__Texte extrait__:
⟨

Je reviendrai sur le programme 159 Expertise, information géographique et météorologie quand j'évoquerai les opérateurs. Je vous poserai cependant une question, monsieur le secrétaire d'État : ce programme a changé de périmètre entre 2015 et 2016, puis entre 2016 et 2017 ; il en change encore entre 2017 et 2018. Quand cessera ce jeu de bonneteau ?

Concernant le programme 181 Prévention des risques, la sous-consommation concerne notamment les crédits consacrés aux plans de prévention des risques technologiques (PPRT). Le rapport précise que « l'écart important par rapport aux crédits inscrits en LFI s'explique par les retards pris pour la mise en oeuvre des mesures foncières des PPRT ». Quels moyens entendez-vous engager pour rattraper ces retards qui, faut-il le rappeler, ont des conséquences sur la sécurité des populations ? Peut-être avez-vous, du reste, pris connaissance de l'explosion qui est survenue ce matin dans une usine classée Seveso de l'Yonne et qui a fait deux blessés graves.

⟩

(Entrées de données enregistrées)
⟨

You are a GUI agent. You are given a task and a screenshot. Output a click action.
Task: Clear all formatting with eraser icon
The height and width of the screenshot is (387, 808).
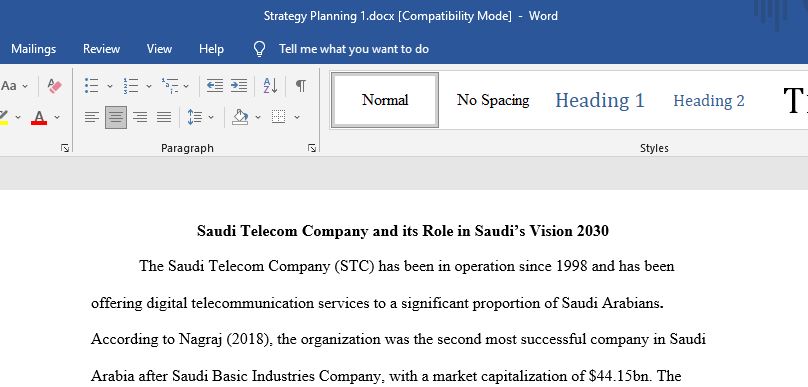54,86
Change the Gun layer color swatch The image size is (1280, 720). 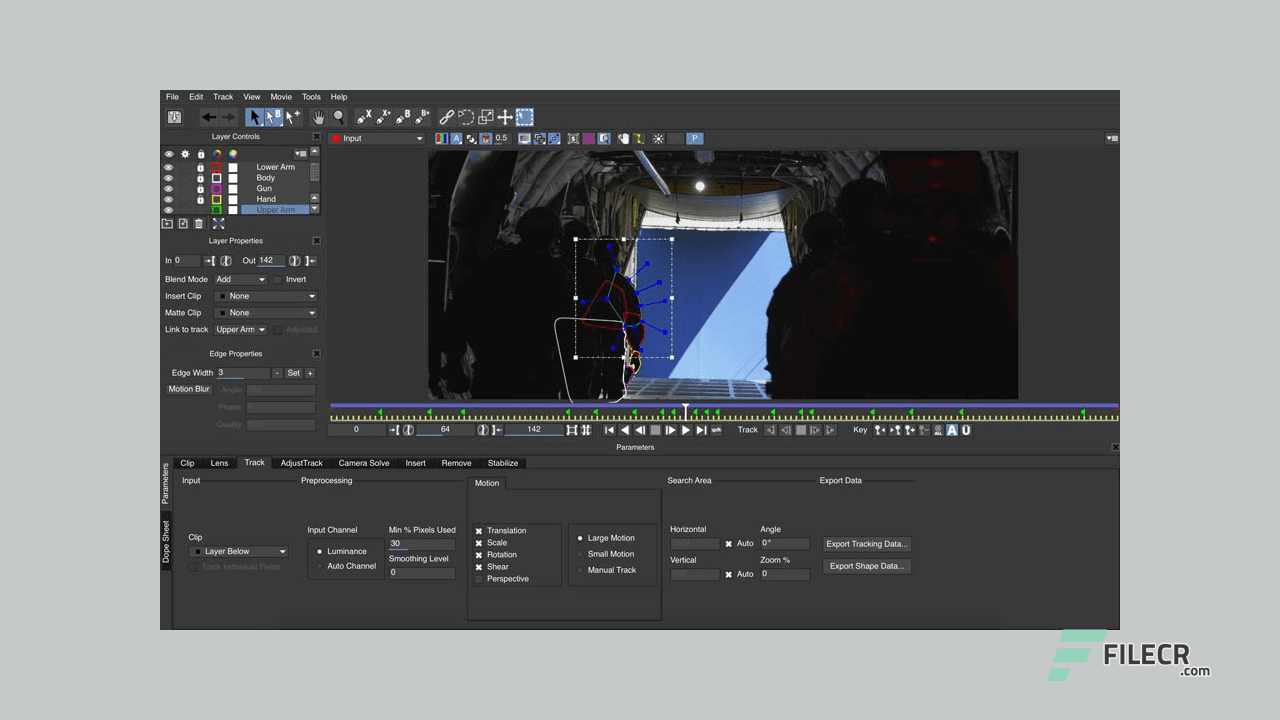tap(216, 189)
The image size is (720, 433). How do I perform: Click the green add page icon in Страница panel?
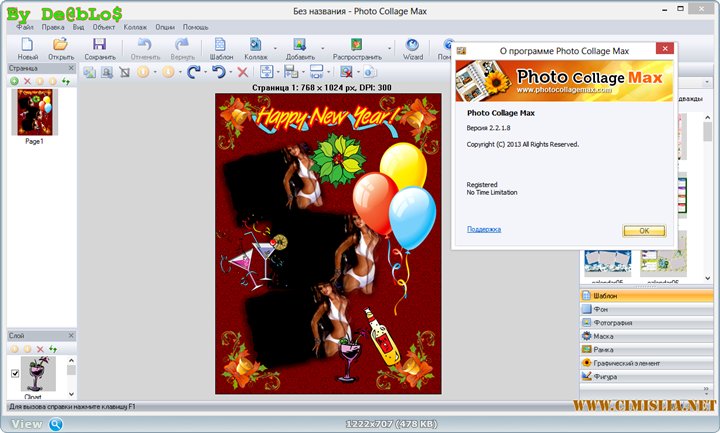coord(14,81)
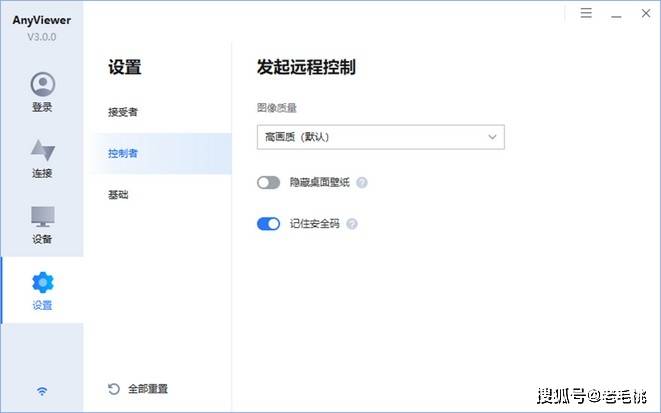Open the 登录 login section
661x413 pixels.
(42, 92)
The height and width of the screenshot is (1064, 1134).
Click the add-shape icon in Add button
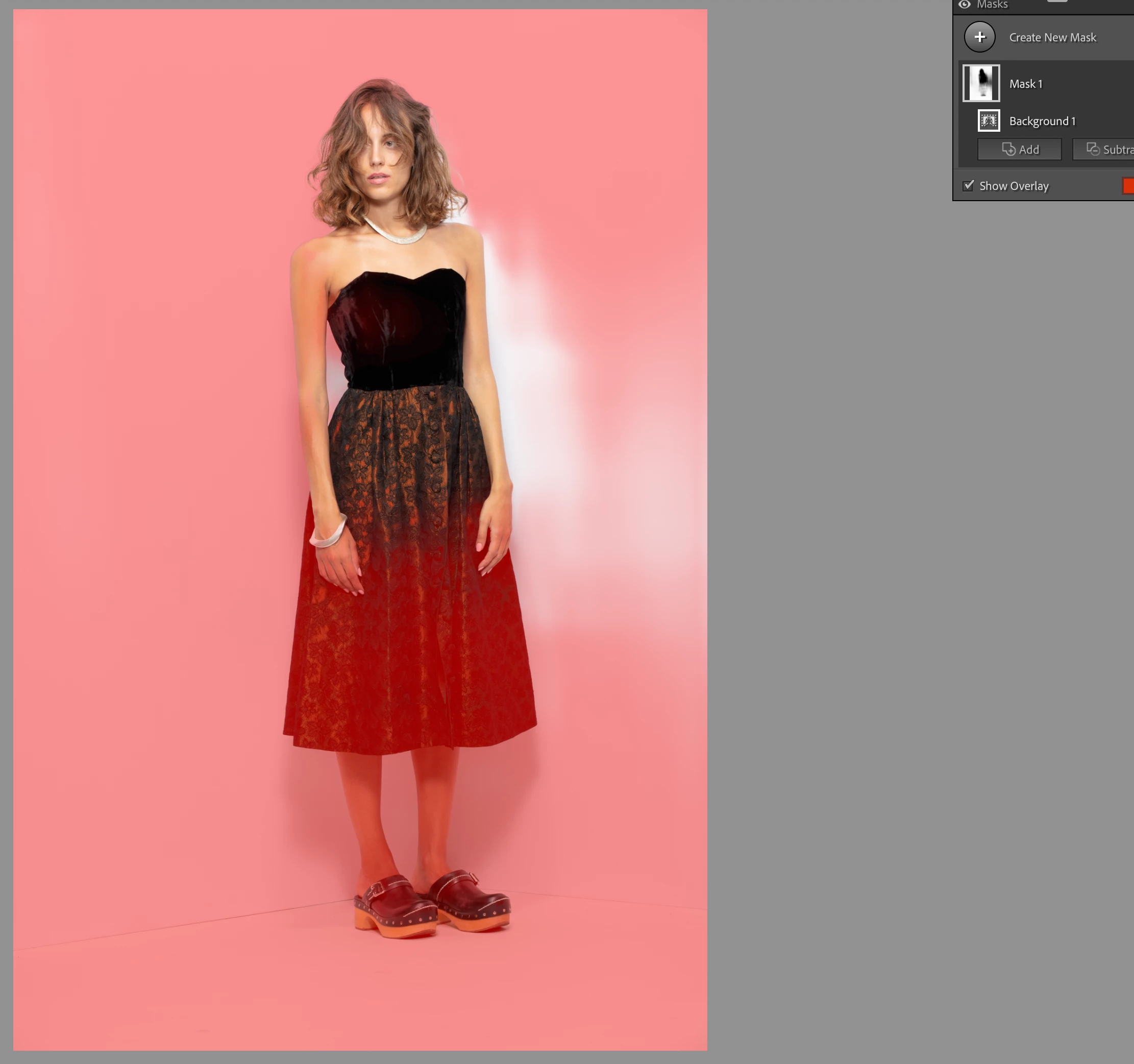point(1008,150)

⟩

__Travail à réaliser__:
1. D'après le texte extrait, quels crédits sont notamment concernés par la sous-consommation du programme 181 Prévention des risques ?
2. Reproduisez à l'identique le passage du texte extrait compris entre « Je reviendrai sur » et « jeu de bonneteau ? », bornes incluses.
Le matériel qui précède est indépendant du texte extrait.

__Réponses attendues__:
1. Les crédits consacrés aux plans de prévention des risques technologiques (PPRT).

2.
Je reviendrai sur le programme 159 Expertise, information géographique et météorologie quand j'évoquerai les opérateurs. Je vous poserai cependant une question, monsieur le secrétaire d'État : ce programme a changé de périmètre entre 2015 et 2016, puis entre 2016 et 2017 ; il en change encore entre 2017 et 2018. Quand cessera ce jeu de bonneteau ?